What you need to do ▸ Reproduce the entries without any change, from the first line through the line containing "click(x=11, y=13)", including that line.

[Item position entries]
※

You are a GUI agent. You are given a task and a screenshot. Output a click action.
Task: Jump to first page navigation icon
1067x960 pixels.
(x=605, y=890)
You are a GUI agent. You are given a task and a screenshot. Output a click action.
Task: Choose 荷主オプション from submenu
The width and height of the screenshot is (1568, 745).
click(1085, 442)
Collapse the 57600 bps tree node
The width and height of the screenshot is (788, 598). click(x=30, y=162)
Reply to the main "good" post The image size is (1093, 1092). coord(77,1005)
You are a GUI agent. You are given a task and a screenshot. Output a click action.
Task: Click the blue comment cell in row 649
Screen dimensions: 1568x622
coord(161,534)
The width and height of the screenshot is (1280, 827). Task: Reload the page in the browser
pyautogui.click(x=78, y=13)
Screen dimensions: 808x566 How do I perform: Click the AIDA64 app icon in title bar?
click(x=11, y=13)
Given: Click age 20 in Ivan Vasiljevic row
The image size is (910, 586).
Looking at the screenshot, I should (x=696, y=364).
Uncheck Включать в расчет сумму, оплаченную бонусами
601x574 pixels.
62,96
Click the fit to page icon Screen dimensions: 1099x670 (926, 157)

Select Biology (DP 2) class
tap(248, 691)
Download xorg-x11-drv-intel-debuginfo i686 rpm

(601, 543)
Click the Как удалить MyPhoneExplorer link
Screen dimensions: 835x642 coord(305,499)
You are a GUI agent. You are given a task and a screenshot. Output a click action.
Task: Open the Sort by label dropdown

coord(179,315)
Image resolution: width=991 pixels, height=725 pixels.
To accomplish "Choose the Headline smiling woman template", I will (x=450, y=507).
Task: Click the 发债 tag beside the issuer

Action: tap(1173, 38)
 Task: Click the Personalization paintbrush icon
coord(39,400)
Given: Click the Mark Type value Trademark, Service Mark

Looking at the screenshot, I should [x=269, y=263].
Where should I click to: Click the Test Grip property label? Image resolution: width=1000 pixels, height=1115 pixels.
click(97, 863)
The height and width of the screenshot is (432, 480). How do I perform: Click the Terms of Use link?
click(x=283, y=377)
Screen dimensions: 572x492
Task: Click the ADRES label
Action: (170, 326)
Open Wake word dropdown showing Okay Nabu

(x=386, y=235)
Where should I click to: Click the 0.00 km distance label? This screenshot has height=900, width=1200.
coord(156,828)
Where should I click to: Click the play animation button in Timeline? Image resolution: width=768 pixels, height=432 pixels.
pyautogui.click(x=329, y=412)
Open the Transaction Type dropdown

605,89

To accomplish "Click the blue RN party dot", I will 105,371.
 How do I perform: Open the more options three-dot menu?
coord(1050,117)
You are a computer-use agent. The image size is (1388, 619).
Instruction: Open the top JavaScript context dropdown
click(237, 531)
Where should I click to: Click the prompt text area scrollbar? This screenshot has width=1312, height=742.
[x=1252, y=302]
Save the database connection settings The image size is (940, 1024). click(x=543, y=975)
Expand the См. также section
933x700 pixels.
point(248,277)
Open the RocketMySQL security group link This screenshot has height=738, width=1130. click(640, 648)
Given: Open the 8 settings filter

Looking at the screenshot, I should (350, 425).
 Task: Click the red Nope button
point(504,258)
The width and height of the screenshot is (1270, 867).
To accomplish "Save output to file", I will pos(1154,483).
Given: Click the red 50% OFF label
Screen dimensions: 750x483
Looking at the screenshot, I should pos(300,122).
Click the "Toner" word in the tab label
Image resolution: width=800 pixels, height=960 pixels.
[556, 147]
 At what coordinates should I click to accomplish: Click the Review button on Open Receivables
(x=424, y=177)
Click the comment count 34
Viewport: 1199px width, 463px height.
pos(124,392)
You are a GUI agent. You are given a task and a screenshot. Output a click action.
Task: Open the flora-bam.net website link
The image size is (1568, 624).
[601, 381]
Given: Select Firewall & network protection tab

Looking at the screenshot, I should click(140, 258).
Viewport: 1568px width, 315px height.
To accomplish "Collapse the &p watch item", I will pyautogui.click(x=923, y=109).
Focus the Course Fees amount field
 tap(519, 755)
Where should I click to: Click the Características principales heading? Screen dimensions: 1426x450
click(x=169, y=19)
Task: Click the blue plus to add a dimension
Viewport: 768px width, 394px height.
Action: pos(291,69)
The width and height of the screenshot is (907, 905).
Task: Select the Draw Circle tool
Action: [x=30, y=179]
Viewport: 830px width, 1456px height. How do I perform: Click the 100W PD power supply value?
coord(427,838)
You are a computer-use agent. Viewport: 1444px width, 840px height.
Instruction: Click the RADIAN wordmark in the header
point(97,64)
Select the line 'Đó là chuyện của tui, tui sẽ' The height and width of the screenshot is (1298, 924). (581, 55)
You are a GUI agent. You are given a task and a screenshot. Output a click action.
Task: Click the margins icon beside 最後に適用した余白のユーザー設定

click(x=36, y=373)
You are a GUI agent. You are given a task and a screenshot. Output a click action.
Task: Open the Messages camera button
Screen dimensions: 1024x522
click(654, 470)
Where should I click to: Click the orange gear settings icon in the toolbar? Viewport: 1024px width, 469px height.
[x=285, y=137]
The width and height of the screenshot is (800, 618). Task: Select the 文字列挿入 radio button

※

Output of the exercise ▸
You are a GUI agent. You are given a task and a screenshot. Output a click action.
Task: Jump to first page navigation icon
1067x960 pixels.
(x=605, y=890)
You are a GUI agent. You are given a task and a screenshot. Output a click action.
Task: Choose 荷主オプション from submenu
The width and height of the screenshot is (1568, 745).
click(1085, 442)
Collapse the 57600 bps tree node
The width and height of the screenshot is (788, 598). click(x=30, y=162)
Reply to the main "good" post The image size is (1093, 1092). coord(77,1005)
You are a GUI agent. You are given a task and a screenshot. Output a click action.
Task: Click the blue comment cell in row 649
Screen dimensions: 1568x622
coord(161,534)
The width and height of the screenshot is (1280, 827). Task: Reload the page in the browser
pyautogui.click(x=78, y=13)
Screen dimensions: 808x566 How do I perform: Click the AIDA64 app icon in title bar?
click(x=11, y=13)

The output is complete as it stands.